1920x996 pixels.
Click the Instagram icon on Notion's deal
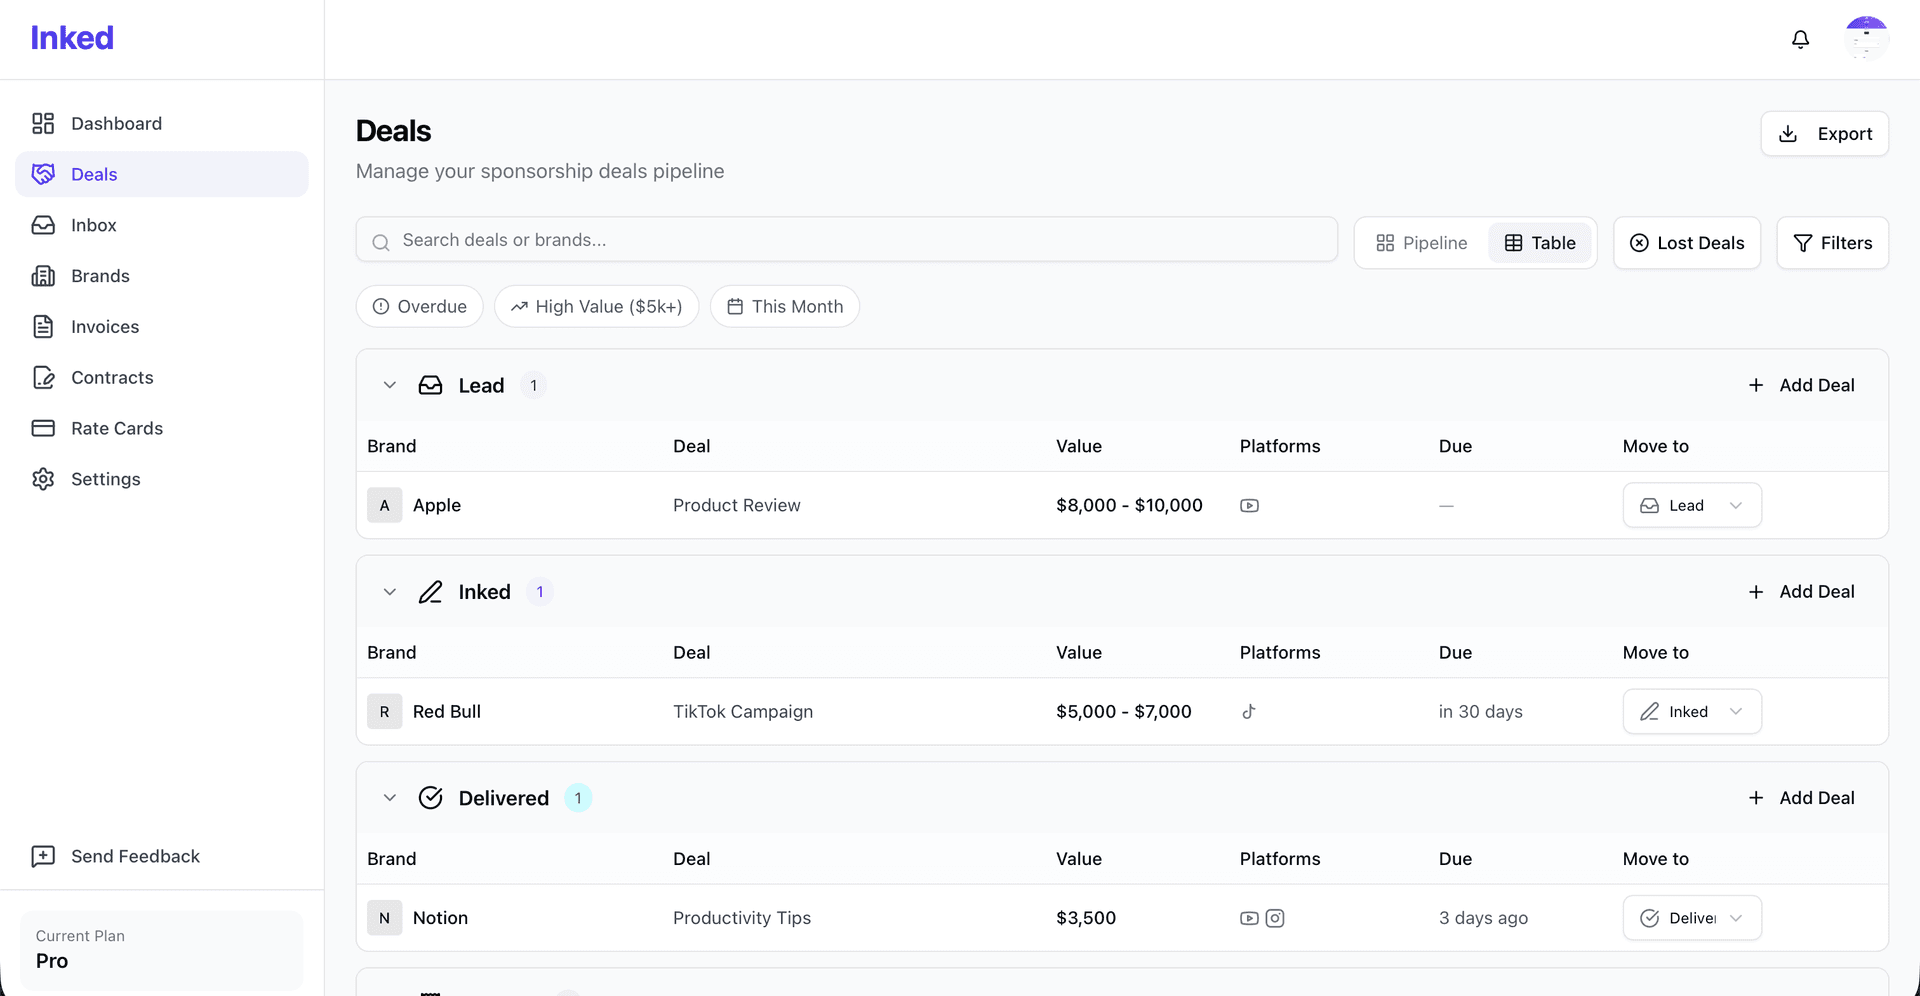(x=1276, y=917)
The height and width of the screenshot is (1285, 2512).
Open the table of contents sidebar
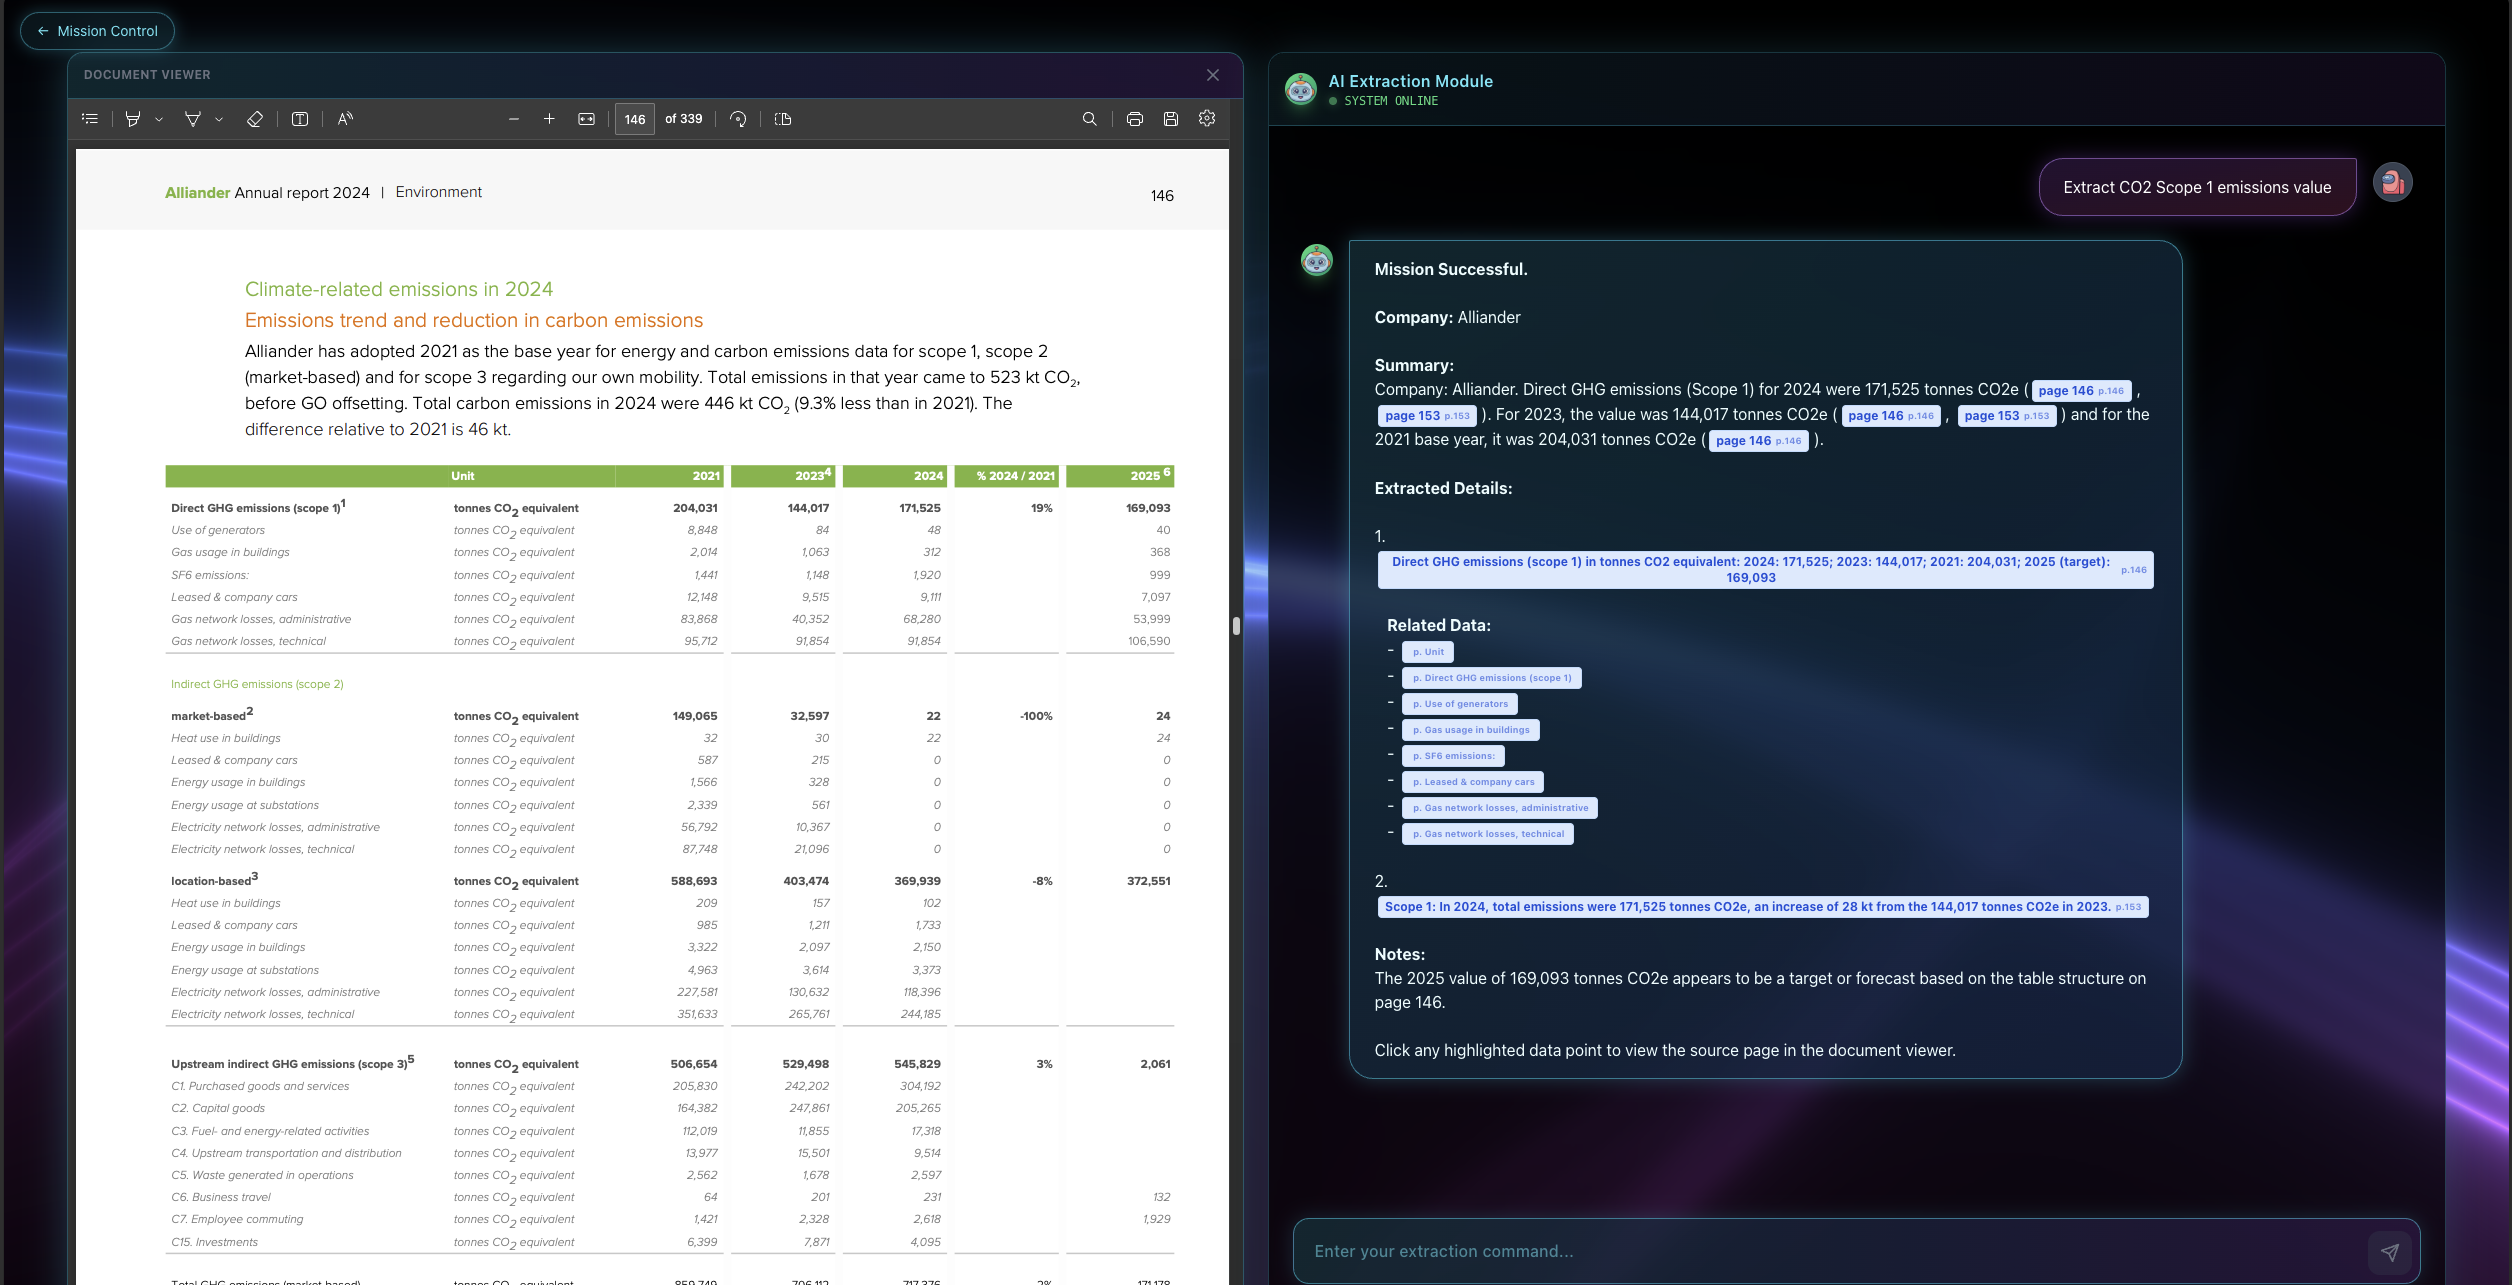(90, 119)
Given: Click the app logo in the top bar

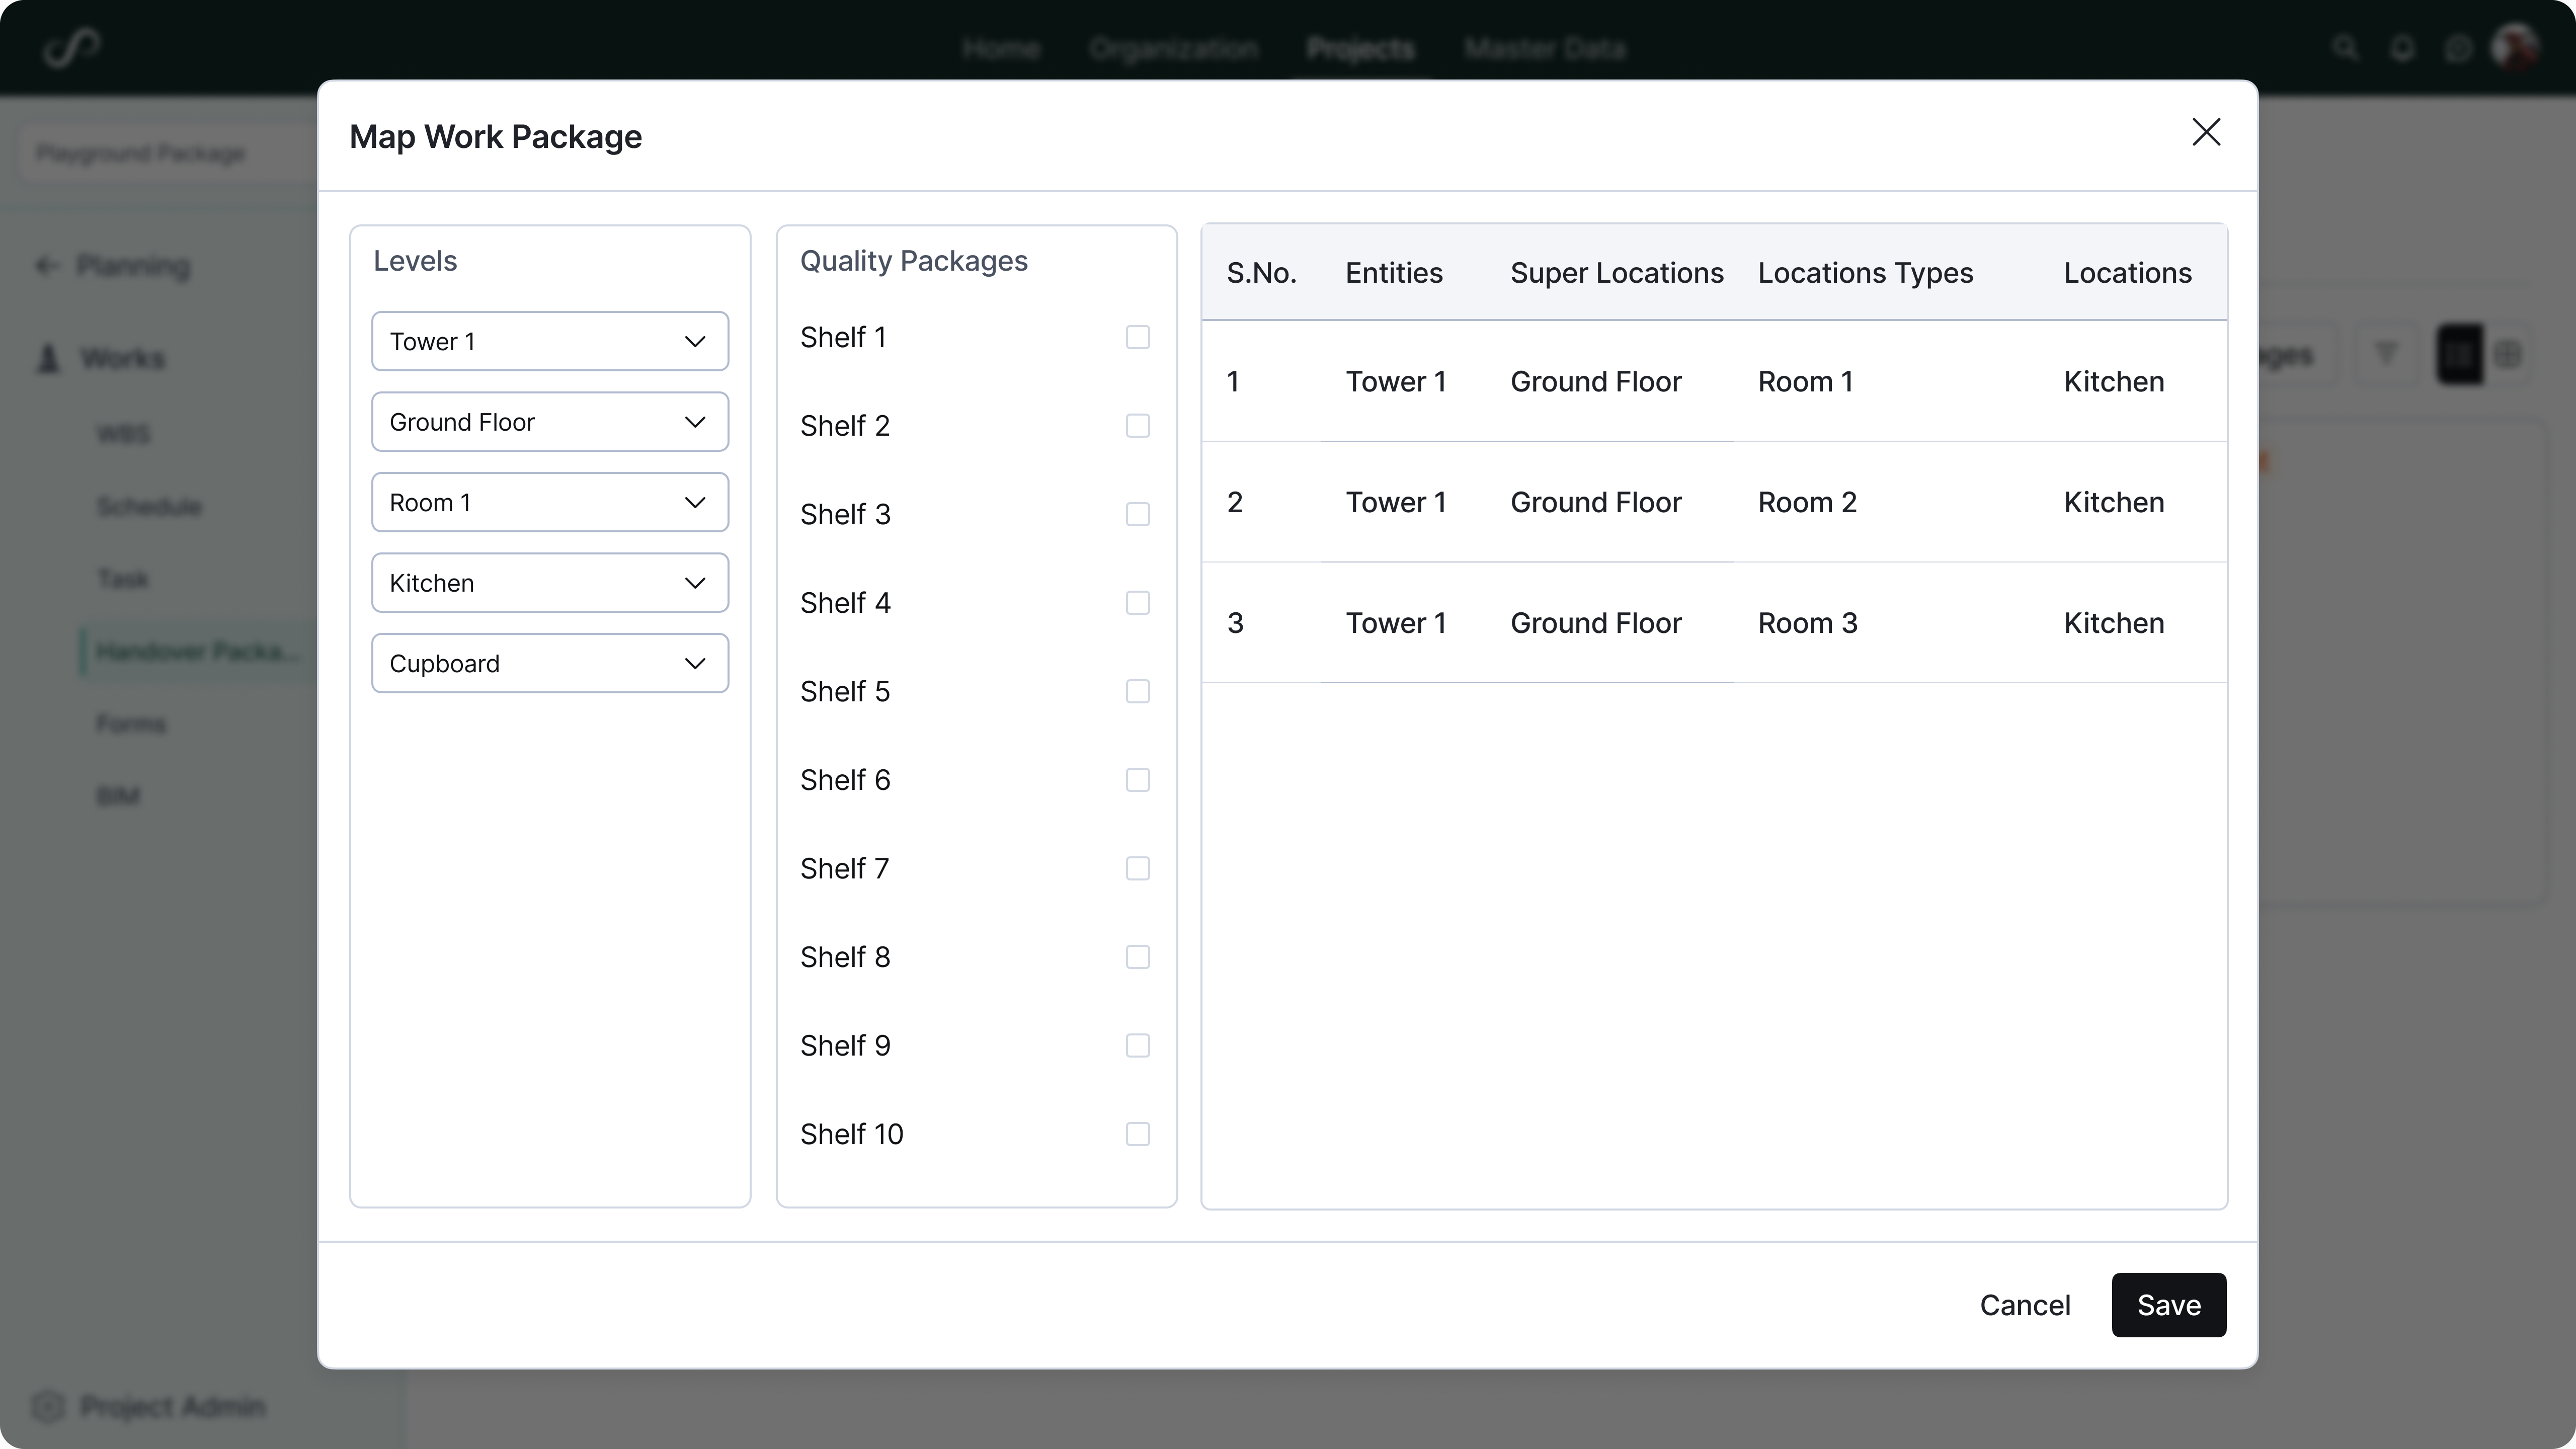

++++++++++

» **Exercise goal**
Output, exactly and only, the lines beginning with the one that contains "Click the Instagram icon on Notion's deal" and ending at the last line of the records above. Drop the pictures.

» **Task output**
Click the Instagram icon on Notion's deal
(x=1276, y=917)
The height and width of the screenshot is (1285, 2512).
Open the table of contents sidebar
(90, 119)
Given: Click the app logo in the top bar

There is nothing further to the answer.